Sunny morning blueberry muffins

These muffins are delicious and have a bright taste from the lemon. They are great with fresh picked blueberries, but you can use frozen too.

Blueberry picking with Johnna

1 c. white flour
3/4 c. whole wheat flour
3/4 c. white sugar
1 TBSP baking powder
lemon rind from 1 lemon (grate into large bowl, avoiding the white part)
2 egg whites
2/3 c. buttermilk
1/3 c. unsweetened apple sauce
1 tsp vanilla
1 c blueberries

Heat oven to 400 degrees. Spray 6- 3" muffin  cups with cooking spray for large muffins, or 12- 2 1/2" cups for small.

In large bowl mix flours, sugar, baking powder and lemon rind. Make a hole in the center of the dry mix.

In a small bowl, whip whites until foamy, then add in buttermilk, applesauce, and vanilla and mix until blended.

Add wet mix into the well in the middle of the dry mix and gently stir until just moistened. Fold in blueberries.

Spoon the batter into cups and bake 22-25 minutes for large, 18-20 minutes for small. Use a toothpick in the center of the muffin to make sure they are done and cool 5 minutes on a wire rack before eating.

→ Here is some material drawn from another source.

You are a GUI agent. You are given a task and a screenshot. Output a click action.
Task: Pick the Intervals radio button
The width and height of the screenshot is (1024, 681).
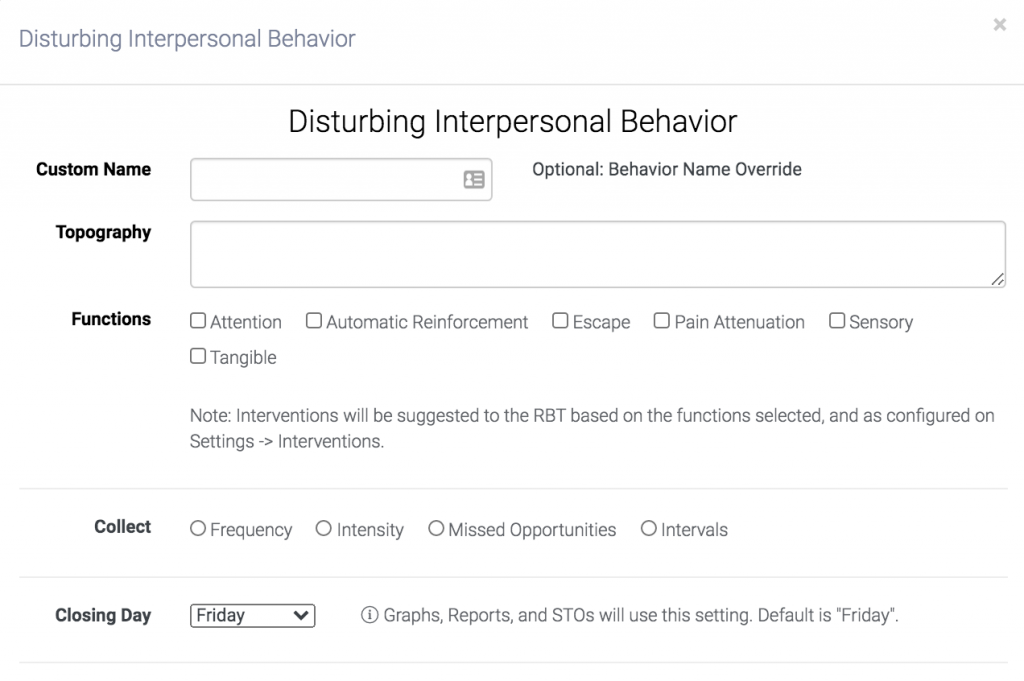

* Blueberries are full of antioxidants.
* Instead of butter or oil these muffins have applesauce and buttermilk (which is usually fat-free or very low-fat)
* Leaving out the egg yolks lowers the fat content.
* Each large muffin has about 280 calories and less than 1 gram of fat compared to 400 calories and 14 grams if you didnt make the substitutions)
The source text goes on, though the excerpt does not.